Parece, pues, claro que lo primero que tendrían que hacer aquellos que ansían que la violencia del Klan desaparezca de la faz de la tierra, en vez de promulgar nuevas leyes federales, sería exigir más bien una cuidadosa revisión de aquellos capítulos de la historia que tratan sobre la Reconstrucción, cuyas páginas aún se estudian en los libros de texto de nuestras escuelas.
Tal revisión apenas es el propósito de este libro, pero el autor del mismo se sentirá muy satisfecho si los lectores se toman la molestia de examinar los libros de texto que usan sus hijos. Varios capítulos tratan de relacionar al Klan con sucesos y desarrollos contemporáneos, y especialmente con los diversos grupos con los cuales entró en contacto: la Oficina de Libertos, los profesores norteños en el Sur, los carpetbaggers y los scalawags, y los negros libertos que se hallaban en el centro de la lucha aun cuando algunos historiadores lo hayan negado. El Klan moderno, diferente como lo es en muchos aspectos del original, generalmente es descrito como una institución que mantiene —y a su vez es mantenida por ellos— los mitos populares del viejo Klan. Por lo común, esta descripción se debe a la pluma de novelistas e historiadores que simpatizan con el grupo. Debe añadirse que este libro no trata de ser una detallada historia del Klan en su primer siglo de existencia, ya que tal trabajo implicaría la publicación de muchos volúmenes.

## LISTA DE TAREAS
1) Responde a estas preguntas a partir del fragmento sobre el Klan:
(a) ¿Qué tendrían que exigir, en vez de promulgar nuevas leyes federales, quienes ansían que la violencia del Klan desaparezca?
(b) ¿Con qué grupos entró en contacto el Klan, según los capítulos que lo relacionan con sucesos contemporáneos?
(c) ¿Qué implicaría escribir una historia detallada del Klan en su primer siglo de existencia?
2) Resume en forma de lista el párrafo del fragmento sobre el Klan que comienza con "Tal revisión apenas es el propósito de este libro", conservando sus datos principales.
3) Copia literalmente el pasaje del fragmento sobre el Klan que va desde "Parece, pues, claro" hasta "de nuestras escuelas.".

## MATERIAL

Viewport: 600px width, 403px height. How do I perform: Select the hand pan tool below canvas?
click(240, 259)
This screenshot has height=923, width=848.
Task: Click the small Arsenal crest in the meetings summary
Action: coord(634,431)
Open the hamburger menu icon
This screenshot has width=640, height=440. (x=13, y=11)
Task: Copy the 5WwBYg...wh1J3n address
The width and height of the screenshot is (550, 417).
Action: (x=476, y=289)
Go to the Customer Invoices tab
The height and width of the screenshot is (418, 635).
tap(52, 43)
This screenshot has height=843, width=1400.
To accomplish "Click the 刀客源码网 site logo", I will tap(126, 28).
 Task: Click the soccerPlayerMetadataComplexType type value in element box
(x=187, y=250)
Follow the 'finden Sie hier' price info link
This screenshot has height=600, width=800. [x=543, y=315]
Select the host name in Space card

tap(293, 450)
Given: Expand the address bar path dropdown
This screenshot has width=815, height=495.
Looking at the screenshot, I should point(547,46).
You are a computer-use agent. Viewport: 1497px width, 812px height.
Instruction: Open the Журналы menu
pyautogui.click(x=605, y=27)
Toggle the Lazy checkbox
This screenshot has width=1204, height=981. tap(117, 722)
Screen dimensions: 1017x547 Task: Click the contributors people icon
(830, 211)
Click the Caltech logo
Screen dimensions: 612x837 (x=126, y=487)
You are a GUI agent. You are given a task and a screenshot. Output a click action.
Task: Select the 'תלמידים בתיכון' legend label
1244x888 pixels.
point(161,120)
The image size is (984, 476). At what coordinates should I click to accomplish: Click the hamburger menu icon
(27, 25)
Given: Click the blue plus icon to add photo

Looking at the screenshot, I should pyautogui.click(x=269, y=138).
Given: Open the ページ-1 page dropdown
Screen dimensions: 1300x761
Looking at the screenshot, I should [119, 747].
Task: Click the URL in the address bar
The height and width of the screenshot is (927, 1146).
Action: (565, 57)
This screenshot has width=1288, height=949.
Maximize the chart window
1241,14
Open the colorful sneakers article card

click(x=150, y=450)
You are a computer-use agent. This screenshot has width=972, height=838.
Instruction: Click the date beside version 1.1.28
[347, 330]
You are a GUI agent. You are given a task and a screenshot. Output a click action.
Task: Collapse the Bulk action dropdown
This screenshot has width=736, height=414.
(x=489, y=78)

## RESPUESTAS POR TAREA
1)
(a) Una cuidadosa revisión de los capítulos de la historia que tratan sobre la Reconstrucción.
(b) Con la Oficina de Libertos, los profesores norteños en el Sur, los carpetbaggers, los scalawags y los negros libertos.
(c) La publicación de muchos volúmenes.

2)
- Revisar los libros de texto no es el propósito principal del libro, pero el autor se sentirá satisfecho si los lectores examinan los que usan sus hijos.
- Varios capítulos relacionan al Klan con sucesos contemporáneos y con los grupos con los que entró en contacto: la Oficina de Libertos, los profesores norteños en el Sur, los carpetbaggers, los scalawags y los negros libertos.
- Los negros libertos estaban en el centro de la lucha, aunque algunos historiadores lo hayan negado.
- El Klan moderno, distinto en muchos aspectos del original, suele describirse como una institución que mantiene los mitos populares del viejo Klan y es mantenida por ellos.
- Esa descripción proviene por lo común de novelistas e historiadores que simpatizan con el grupo.
- El libro no pretende ser una historia detallada del primer siglo del Klan, pues eso requeriría muchos volúmenes.

3)
Parece, pues, claro que lo primero que tendrían que hacer aquellos que ansían que la violencia del Klan desaparezca de la faz de la tierra, en vez de promulgar nuevas leyes federales, sería exigir más bien una cuidadosa revisión de aquellos capítulos de la historia que tratan sobre la Reconstrucción, cuyas páginas aún se estudian en los libros de texto de nuestras escuelas.